--- START Task inputs ---

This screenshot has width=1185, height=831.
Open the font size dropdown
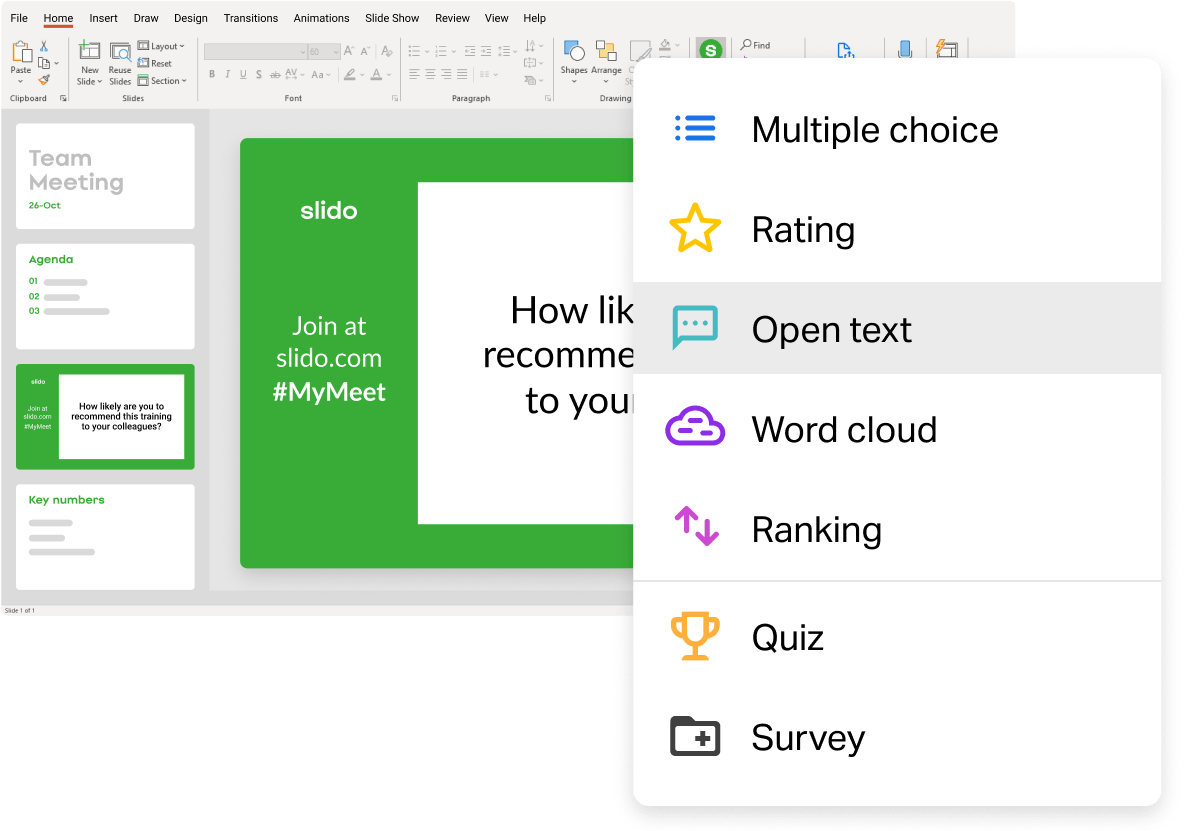point(335,51)
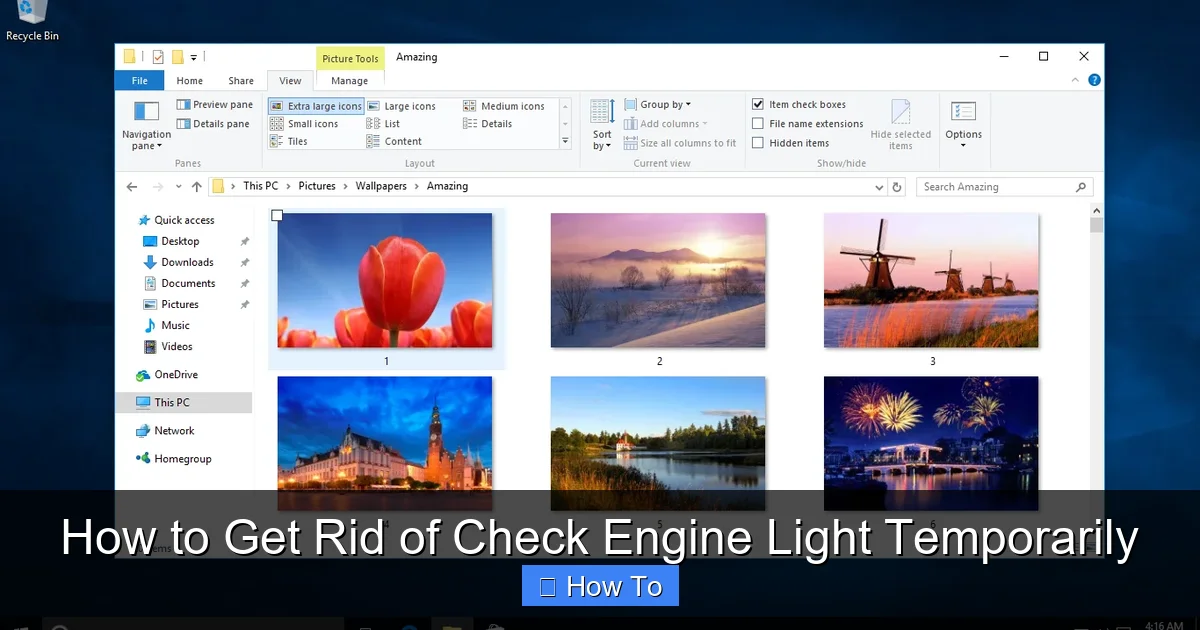
Task: Select the Extra large icons layout
Action: point(315,105)
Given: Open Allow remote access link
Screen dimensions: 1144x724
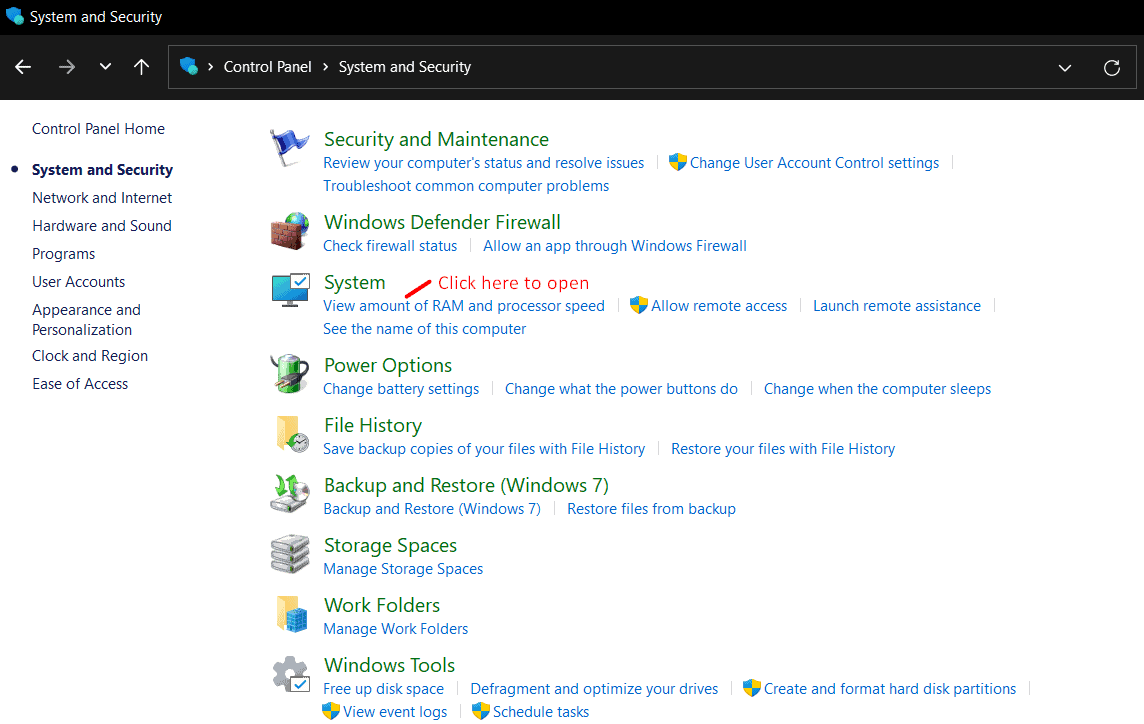Looking at the screenshot, I should pyautogui.click(x=719, y=306).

--- END Task inputs ---

§ **What the exercise asks**
Change "Screen dimensions" to "Display size" in everything from the line containing "Given: Open Allow remote access link" down to the end of the data, and give those lines again with nothing else altered. Leave the pictures out of your answer.

§ **Full answer**
Given: Open Allow remote access link
Display size: 1144x724
Looking at the screenshot, I should pyautogui.click(x=719, y=306).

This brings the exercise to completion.